● Given problem: Format the rows from the line with "Open the green Camtasia taskbar icon" to the line with "click(x=982, y=28)" as a numbered list, omitting blank lines.
_ _ _
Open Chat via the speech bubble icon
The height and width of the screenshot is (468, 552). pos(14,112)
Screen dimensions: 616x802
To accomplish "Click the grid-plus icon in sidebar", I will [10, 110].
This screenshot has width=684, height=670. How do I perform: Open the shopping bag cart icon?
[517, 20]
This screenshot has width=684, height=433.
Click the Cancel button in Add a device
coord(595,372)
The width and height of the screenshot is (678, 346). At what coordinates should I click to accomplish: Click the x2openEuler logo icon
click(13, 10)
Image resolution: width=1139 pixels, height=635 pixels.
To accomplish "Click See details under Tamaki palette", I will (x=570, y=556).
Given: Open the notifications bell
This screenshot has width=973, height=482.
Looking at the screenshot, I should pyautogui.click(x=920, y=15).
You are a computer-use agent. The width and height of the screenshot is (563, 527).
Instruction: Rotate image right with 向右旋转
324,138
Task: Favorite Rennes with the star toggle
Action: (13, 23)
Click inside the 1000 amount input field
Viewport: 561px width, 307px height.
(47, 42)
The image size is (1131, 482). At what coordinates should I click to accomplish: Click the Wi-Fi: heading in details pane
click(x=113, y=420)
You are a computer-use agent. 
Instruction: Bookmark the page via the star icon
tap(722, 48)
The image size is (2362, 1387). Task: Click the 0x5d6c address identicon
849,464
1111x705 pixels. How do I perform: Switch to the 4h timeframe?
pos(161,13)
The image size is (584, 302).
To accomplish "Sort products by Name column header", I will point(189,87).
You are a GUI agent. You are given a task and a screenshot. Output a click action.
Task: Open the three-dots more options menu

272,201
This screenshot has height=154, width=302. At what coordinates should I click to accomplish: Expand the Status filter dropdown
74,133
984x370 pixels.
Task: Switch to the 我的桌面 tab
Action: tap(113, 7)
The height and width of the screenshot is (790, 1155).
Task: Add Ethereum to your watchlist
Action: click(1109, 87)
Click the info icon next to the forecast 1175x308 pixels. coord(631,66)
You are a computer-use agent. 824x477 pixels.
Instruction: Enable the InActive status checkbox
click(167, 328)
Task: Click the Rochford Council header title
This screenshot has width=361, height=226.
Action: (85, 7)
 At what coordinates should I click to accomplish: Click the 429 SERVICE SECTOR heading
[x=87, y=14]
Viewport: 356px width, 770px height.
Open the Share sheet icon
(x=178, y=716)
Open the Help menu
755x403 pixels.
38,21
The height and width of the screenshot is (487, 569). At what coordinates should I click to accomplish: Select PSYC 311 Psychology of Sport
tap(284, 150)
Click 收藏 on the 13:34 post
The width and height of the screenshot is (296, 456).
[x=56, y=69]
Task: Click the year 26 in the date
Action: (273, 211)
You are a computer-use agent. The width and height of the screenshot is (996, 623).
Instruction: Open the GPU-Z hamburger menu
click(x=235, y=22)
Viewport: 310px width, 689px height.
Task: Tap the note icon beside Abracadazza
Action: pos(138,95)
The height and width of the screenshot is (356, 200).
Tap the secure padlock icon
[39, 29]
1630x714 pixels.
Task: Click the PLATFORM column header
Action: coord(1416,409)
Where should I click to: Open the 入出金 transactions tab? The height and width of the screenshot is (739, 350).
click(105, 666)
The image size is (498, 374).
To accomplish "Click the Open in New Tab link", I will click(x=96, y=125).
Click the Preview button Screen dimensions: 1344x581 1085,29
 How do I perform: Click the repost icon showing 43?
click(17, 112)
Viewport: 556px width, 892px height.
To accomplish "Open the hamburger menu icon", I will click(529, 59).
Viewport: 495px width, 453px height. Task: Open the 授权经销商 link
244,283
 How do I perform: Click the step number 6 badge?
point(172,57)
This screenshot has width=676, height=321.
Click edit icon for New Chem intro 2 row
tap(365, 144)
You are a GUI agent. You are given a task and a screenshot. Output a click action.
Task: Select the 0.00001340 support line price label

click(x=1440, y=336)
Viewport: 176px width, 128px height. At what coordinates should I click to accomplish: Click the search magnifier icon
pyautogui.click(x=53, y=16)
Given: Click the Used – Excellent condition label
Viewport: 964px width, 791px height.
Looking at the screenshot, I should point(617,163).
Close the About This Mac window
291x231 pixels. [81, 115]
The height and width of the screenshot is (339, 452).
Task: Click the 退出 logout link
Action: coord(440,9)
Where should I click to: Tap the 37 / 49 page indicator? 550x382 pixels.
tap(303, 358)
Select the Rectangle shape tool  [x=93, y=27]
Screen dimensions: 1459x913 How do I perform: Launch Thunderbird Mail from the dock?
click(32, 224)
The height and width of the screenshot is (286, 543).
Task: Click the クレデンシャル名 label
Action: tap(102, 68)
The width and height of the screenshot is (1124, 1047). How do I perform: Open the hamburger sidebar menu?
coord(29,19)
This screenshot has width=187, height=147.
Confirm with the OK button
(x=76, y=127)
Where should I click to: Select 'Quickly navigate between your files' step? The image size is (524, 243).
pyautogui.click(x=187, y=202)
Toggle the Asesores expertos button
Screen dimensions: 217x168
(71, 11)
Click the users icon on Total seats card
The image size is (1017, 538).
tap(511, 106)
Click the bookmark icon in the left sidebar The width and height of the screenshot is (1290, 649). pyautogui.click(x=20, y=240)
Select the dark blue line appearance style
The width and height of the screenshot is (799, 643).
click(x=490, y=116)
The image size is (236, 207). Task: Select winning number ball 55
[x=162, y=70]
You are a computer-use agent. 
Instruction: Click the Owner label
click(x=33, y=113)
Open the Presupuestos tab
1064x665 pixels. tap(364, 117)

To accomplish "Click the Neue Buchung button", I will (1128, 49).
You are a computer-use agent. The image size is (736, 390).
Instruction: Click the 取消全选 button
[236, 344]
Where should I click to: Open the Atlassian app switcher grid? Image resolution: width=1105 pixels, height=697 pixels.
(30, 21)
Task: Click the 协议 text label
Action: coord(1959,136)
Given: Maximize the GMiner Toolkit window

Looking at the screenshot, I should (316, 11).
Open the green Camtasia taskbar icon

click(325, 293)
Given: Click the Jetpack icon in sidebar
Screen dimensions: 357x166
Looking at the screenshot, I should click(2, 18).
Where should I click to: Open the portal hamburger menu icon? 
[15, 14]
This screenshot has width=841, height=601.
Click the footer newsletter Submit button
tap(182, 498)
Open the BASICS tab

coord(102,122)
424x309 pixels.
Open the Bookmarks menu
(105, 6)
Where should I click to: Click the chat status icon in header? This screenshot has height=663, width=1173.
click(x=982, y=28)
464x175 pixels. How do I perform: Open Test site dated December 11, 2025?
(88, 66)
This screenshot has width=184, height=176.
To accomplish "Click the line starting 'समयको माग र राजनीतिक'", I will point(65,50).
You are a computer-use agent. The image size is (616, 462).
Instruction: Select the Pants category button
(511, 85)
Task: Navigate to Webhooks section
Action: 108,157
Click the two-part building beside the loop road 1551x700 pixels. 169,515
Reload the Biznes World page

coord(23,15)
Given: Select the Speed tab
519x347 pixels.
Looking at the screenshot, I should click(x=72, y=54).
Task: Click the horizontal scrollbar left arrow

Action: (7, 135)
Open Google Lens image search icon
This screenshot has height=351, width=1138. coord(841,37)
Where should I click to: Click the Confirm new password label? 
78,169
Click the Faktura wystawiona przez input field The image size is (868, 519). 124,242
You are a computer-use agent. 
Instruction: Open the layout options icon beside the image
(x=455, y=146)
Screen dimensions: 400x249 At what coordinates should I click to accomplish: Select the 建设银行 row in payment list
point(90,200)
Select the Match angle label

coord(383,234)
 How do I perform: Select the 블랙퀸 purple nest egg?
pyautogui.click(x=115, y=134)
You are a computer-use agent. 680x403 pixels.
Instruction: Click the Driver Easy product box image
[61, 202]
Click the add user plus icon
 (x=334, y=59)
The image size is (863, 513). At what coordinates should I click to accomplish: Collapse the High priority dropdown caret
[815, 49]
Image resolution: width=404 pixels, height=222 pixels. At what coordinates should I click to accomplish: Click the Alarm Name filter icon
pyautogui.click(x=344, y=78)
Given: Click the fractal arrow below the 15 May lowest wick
_ _ _
● Exercise output:
1. Open the green Camtasia taskbar icon
2. click(325, 293)
3. Given: Click the Jetpack icon in sidebar
4. Screen dimensions: 357x166
5. Looking at the screenshot, I should click(2, 18).
6. Where should I click to: Open the portal hamburger menu icon? 
7. [15, 14]
8. This screenshot has width=841, height=601.
9. Click the footer newsletter Submit button
10. tap(182, 498)
11. Open the BASICS tab
12. coord(102,122)
13. 424x309 pixels.
14. Open the Bookmarks menu
15. (105, 6)
16. Where should I click to: Click the chat status icon in header? This screenshot has height=663, width=1173.
17. click(x=982, y=28)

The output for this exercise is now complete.